In recent times, the area has been in the news for heartbreaking reason, with natural disasters hitting the region hard.
Having endured the full wrath of mother nature with their years-long drought being compounded by devastating flooding; no one would blame people if they thought about packing up and moving on to try and stake a claim in a place untouched by these memories.
However, for the Fegan family and the rugby league mad community of Julia Creek, moving away was simply not an option.
Janene Fegan, mother of Calem and operator of the Marwill Mongrel Shop, moved to the Julia Creek region nearly 25 years ago and has watched her the town go through plenty of tough times.
Mrs Fegan paid homage to the resilience of her beloved community, but admitted the latest natural disasters were a tough pill to swallow for residents who had already gone through so much.
“I think we as a community are pretty resilient, with the drought you could buy lick (a mineral block for cattle) and you could make a decision, but here, there was no decision for them,” Mrs Fegan said.
“A lot of them said they would rather deal with the drought than a flood.”
The graziers and the townspeople watched as what was initially much needed rain for the drought-stricken land turned into a downpour that saw the region hit with 233 millimetres of rain in under 24 hours.
“Initially we were thinking ‘how good’, no one wanted to do anything, we just wanted to sit back and watch the rain cool everything off,” Mrs Fegan said.
“We were thinking it’s not a bad thing having all this rain and even a certain amount of flooding as that makes for a good wet season, but it then just didn’t stop.”
In such challenging times, the community has come together through events such as the Community Fun Day and a footy sign-on night to ensure spirits remain high in the town.
Mrs Fegan was hoping that sport, especially rugby league, could play a big part in bringing the community together during these tough times.

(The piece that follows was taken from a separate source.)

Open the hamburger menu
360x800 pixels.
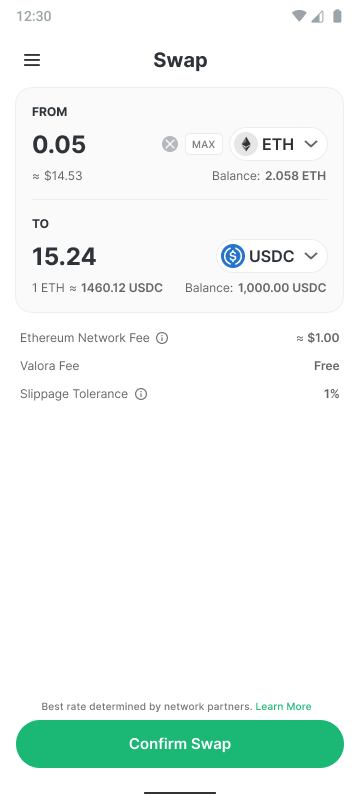pos(32,60)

“They actually organised a sign on footy night … the Combined Sport Association had a ‘meet and greet’; because especially now, we have extra people in town, rather than just going to the pub, they can come down and have a game of touch,” she said.
Rugby league has always been a family affair for the Fegans, and Calem has proven to be a driving factor in reviving rugby league in the town, after the senior and junior clubs folded a decade ago.

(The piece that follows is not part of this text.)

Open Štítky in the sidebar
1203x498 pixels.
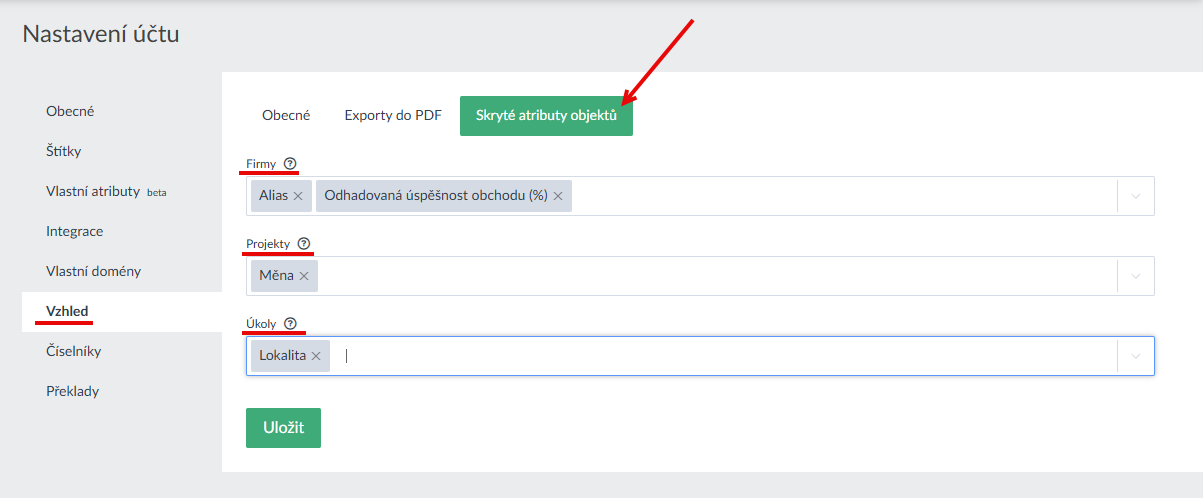point(63,151)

Fegan readily acknowledges the work put in by original CSA senior rugby league representative David McNab (local police officer now residing in Longreach) and Adam Hartly (originally from England who worked as a plumber in the town for many years).
These two men were the main organisors of the Town v Country concept and Mr McNab in particular also worked hard towards securing the Intrust Cup game.
Fegen inherited the event and as a young man enthusiastic about his new role as president of the CSA, was able to take things forward when they left town.
This year, the town’s annual Country v Town match is slated to take place on October 4, and he is hoping that rugby league can play a big part in forging a stronger and more resilient community in the future.
“It helps bring people together,” he said.
“It gives people an excuse to think about other things, so when times get rough and hard, it makes you get out and go watch the game.
“It gets them out and about off the property and have a run, or come watch it and ultimately come support the community.”
In light of the recent droughts and flooding, the never-say-die attitude of this community is a testament to their history and passion for the area.
As the community looks to rebuild, rugby league will continue to play its part as its residents rally together once more.